▶ _Written problem 1_: Find each line in the records below that contains the string "coordinates", treating uppercase and lowercase as different, and copy those lines.

▶ _Passage provided_:
┌──

The Jewish calendar is a lunar calendar, based on the cycle of the moon around the earth. This cycle takes twenty-nine and a half days, so the months are alternately twenty-nine or thirty days, except for Cheshvan and Kislev, which can be either twenty-nine or thirty days.  There are twelve months in a regular year and thirteen months in a leap year.
The Torah requires that the Jewish festivals fall not only on the same date each year but also at the same season. Thus, the lunar cycle needs to be maintained in line with the solar cycle, which determines the seasons. However, the solar year of 365 days is eleven days longer than twelve lunar cycles. Accordingly, an extra month, Adar II, is added to the year, making a leap year seven times every nineteen years. In this way, the coincidence between the two cycles is maintained. 
The days of the week are called yom rishon, yom sheini, yom shelishi, yom revi’i, yom chamishi, yom shishi, and Shabbas Kadesh. Thus, the days of the week lead up to and revolve around Shabbos.

└──

Data items:
┌──

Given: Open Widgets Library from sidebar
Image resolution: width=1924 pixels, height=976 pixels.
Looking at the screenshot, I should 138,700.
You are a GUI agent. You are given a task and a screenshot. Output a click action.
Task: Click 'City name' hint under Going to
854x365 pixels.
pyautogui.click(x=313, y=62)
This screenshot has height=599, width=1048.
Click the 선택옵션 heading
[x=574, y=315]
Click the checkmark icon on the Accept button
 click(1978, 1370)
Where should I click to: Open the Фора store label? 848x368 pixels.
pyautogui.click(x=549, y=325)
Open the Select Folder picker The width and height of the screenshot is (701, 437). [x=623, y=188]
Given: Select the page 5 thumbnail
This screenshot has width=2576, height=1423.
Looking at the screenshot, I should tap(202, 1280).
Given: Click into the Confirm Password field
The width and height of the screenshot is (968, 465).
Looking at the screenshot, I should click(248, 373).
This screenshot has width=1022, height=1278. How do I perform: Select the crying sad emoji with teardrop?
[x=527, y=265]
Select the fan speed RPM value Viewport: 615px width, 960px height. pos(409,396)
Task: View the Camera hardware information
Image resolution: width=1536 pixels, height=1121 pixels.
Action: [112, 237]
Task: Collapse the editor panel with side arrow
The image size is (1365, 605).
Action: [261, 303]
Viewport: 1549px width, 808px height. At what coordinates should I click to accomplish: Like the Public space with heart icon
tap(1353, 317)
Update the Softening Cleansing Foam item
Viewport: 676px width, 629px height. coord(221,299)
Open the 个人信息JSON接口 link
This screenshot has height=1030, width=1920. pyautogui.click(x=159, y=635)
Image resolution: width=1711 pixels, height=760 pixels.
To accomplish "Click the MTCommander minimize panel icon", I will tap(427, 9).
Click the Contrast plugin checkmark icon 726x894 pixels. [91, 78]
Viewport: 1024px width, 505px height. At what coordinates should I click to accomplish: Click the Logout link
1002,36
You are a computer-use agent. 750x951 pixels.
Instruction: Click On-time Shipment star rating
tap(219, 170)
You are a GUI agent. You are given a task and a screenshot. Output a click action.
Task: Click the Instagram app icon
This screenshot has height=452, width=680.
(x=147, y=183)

└──

▶ _Written problem 2_: Reproduce the whole text on the Jewish calendar above, word for word.

▶ _Written solution 1_:
Viewport: 1549px width, 808px height. At what coordinates should I click to accomplish: Like the Public space with heart icon
Viewport: 1024px width, 505px height. At what coordinates should I click to accomplish: Click the Logout link

▶ _Written solution 2_:
The Jewish calendar is a lunar calendar, based on the cycle of the moon around the earth. This cycle takes twenty-nine and a half days, so the months are alternately twenty-nine or thirty days, except for Cheshvan and Kislev, which can be either twenty-nine or thirty days.  There are twelve months in a regular year and thirteen months in a leap year.
The Torah requires that the Jewish festivals fall not only on the same date each year but also at the same season. Thus, the lunar cycle needs to be maintained in line with the solar cycle, which determines the seasons. However, the solar year of 365 days is eleven days longer than twelve lunar cycles. Accordingly, an extra month, Adar II, is added to the year, making a leap year seven times every nineteen years. In this way, the coincidence between the two cycles is maintained. 
The days of the week are called yom rishon, yom sheini, yom shelishi, yom revi’i, yom chamishi, yom shishi, and Shabbas Kadesh. Thus, the days of the week lead up to and revolve around Shabbos.